### YOUR INSTRUCTIONS
Take the data below and copy exactly the lines starting at the one with "For every named target in this 100×2576" and finishing at the one with "External Resource Library (70, 692)", both included.

### MATERIAL SHOWN

------------------------------------------------------------

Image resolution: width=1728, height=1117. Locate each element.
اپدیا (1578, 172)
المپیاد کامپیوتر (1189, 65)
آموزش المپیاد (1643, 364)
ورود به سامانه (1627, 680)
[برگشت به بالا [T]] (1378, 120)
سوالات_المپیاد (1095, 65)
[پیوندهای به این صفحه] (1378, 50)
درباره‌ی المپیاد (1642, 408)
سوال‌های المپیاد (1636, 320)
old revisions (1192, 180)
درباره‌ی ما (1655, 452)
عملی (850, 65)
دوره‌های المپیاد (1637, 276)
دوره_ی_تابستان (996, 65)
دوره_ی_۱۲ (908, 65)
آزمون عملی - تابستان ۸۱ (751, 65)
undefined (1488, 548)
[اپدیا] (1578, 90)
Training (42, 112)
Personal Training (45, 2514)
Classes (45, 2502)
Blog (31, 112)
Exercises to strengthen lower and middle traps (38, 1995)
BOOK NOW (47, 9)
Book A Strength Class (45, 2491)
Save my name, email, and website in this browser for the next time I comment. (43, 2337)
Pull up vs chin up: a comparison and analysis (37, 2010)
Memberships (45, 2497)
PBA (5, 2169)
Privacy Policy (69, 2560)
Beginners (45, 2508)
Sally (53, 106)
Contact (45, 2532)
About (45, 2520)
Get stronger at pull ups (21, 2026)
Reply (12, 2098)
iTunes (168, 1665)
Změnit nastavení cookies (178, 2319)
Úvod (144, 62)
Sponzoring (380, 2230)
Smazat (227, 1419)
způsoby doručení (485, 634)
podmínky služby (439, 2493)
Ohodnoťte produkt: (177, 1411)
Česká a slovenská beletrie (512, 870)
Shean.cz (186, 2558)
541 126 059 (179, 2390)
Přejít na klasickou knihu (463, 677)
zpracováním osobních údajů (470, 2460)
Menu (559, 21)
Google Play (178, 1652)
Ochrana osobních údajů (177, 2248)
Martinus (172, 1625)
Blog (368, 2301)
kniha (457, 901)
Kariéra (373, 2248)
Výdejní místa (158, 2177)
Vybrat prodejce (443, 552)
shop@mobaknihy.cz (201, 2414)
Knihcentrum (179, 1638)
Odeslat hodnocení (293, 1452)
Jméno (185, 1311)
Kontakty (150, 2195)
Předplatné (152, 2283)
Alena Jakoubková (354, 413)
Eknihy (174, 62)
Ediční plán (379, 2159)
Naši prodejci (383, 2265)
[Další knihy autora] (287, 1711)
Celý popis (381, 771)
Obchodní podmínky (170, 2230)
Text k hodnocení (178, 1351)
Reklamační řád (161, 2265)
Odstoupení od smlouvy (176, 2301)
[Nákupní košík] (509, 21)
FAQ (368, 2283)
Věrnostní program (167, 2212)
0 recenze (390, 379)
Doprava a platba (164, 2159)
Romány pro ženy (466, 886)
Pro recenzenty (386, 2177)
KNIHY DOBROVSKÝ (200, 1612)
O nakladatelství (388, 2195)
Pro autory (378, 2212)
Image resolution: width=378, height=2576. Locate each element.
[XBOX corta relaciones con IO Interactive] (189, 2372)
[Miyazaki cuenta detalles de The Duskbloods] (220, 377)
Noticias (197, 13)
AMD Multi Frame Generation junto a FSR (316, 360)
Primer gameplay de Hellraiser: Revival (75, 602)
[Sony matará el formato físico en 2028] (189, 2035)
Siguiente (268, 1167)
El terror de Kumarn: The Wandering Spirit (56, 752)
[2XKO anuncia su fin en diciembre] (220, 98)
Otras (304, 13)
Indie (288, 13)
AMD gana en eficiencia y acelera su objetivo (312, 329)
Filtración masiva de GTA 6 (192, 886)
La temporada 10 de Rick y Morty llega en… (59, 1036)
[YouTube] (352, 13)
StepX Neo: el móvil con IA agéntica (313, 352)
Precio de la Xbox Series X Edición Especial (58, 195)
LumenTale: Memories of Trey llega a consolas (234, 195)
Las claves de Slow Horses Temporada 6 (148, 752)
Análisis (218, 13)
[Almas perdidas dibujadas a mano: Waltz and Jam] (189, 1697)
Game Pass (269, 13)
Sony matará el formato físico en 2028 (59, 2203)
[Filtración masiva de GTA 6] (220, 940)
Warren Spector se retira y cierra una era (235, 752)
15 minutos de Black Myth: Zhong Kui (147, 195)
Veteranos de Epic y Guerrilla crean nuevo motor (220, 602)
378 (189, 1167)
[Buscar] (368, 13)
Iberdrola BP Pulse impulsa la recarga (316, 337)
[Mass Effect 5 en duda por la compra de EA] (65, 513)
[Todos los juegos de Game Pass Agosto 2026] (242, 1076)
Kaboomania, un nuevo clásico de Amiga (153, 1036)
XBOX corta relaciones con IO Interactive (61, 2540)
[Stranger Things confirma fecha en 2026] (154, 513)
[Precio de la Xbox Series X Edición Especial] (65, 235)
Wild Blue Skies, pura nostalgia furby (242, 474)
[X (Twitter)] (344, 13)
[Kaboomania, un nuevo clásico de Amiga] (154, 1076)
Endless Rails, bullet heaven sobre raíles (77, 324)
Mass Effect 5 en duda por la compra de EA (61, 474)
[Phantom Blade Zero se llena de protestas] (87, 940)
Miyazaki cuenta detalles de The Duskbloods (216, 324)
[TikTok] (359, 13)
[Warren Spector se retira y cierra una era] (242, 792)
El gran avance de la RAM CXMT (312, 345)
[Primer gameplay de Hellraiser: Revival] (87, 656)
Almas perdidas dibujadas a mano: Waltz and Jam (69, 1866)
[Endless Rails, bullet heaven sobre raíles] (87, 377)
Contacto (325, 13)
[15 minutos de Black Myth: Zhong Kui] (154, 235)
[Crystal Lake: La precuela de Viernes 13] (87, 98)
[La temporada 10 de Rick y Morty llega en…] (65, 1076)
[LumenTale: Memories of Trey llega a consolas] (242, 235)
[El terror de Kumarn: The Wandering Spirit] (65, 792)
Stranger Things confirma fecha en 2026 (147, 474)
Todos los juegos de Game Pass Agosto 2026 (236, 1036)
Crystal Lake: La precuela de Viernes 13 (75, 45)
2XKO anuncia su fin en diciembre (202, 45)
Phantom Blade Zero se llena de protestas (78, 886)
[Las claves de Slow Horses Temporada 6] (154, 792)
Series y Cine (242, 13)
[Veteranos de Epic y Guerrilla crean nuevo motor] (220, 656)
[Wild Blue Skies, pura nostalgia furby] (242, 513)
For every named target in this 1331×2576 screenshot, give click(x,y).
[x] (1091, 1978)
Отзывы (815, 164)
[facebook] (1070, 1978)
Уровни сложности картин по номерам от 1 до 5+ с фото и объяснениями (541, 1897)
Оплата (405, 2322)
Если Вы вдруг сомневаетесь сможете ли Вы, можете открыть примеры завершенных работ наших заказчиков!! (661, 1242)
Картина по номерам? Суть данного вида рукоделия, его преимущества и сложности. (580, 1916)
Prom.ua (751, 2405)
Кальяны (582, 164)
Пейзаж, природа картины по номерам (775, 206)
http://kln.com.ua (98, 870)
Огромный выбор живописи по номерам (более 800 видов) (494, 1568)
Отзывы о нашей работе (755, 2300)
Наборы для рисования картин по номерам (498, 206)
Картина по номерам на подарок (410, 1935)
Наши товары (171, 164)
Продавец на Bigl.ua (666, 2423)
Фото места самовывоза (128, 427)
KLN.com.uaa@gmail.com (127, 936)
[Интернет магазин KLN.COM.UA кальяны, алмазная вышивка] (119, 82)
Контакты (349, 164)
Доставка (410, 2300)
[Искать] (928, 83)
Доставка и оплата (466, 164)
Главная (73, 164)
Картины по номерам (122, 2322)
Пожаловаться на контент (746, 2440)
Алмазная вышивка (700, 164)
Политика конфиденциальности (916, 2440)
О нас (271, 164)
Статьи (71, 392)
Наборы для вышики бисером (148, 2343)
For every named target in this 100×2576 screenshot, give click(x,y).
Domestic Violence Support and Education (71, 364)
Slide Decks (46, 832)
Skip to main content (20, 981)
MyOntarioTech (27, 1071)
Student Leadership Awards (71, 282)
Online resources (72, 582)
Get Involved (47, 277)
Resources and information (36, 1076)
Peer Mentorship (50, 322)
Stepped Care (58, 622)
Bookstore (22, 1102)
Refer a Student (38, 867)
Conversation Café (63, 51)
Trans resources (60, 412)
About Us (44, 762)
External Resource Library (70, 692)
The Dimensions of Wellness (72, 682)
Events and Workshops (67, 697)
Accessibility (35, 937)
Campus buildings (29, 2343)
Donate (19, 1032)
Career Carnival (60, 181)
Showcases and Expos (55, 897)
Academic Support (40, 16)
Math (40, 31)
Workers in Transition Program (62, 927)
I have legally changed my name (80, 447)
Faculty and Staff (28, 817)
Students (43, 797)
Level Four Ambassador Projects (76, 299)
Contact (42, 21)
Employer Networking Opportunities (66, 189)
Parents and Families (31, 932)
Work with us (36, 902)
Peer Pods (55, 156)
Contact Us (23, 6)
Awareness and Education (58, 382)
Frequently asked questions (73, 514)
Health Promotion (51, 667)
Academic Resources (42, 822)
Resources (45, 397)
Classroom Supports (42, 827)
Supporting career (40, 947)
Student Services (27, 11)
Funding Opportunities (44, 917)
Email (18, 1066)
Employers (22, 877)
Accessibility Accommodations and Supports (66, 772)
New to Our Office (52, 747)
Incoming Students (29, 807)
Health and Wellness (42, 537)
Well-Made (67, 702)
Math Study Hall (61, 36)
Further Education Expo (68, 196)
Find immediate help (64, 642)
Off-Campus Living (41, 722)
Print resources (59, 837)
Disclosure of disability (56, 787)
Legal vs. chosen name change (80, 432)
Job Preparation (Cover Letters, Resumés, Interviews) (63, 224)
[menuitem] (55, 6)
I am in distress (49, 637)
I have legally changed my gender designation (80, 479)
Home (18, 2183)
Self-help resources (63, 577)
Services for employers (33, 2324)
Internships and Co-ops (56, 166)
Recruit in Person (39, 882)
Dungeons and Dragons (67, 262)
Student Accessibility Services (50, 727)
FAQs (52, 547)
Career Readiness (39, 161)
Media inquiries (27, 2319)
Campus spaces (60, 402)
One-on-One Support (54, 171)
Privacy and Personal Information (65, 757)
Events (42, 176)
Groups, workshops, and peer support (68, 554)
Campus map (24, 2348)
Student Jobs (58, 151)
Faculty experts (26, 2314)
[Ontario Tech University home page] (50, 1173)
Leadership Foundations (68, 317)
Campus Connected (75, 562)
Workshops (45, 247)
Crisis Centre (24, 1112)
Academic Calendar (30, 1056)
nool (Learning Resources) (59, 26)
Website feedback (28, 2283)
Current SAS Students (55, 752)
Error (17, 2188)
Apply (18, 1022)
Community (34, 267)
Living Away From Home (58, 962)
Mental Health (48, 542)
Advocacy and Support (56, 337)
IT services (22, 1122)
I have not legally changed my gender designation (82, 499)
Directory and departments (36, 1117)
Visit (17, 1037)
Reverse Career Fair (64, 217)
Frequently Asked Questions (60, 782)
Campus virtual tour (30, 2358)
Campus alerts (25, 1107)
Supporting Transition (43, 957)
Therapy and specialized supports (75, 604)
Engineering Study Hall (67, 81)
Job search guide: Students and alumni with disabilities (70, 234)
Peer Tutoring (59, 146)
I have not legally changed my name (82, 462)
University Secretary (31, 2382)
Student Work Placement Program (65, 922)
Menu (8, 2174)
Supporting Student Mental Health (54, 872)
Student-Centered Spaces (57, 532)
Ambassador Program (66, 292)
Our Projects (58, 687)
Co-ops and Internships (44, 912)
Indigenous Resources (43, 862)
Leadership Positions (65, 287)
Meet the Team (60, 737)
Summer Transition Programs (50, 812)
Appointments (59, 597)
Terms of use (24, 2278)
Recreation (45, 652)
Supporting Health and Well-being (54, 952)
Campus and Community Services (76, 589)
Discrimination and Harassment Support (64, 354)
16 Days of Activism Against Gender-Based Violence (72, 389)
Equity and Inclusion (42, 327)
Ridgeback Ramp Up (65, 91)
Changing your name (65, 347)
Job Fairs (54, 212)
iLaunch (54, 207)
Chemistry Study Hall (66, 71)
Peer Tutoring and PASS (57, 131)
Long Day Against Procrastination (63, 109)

------------------------------------------------------------

### OUTPUT
For every named target in this 100×2576 screenshot, give click(x,y).
Domestic Violence Support and Education (71, 364)
Slide Decks (46, 832)
Skip to main content (20, 981)
MyOntarioTech (27, 1071)
Student Leadership Awards (71, 282)
Online resources (72, 582)
Get Involved (47, 277)
Resources and information (36, 1076)
Peer Mentorship (50, 322)
Stepped Care (58, 622)
Bookstore (22, 1102)
Refer a Student (38, 867)
Conversation Café (63, 51)
Trans resources (60, 412)
About Us (44, 762)
External Resource Library (70, 692)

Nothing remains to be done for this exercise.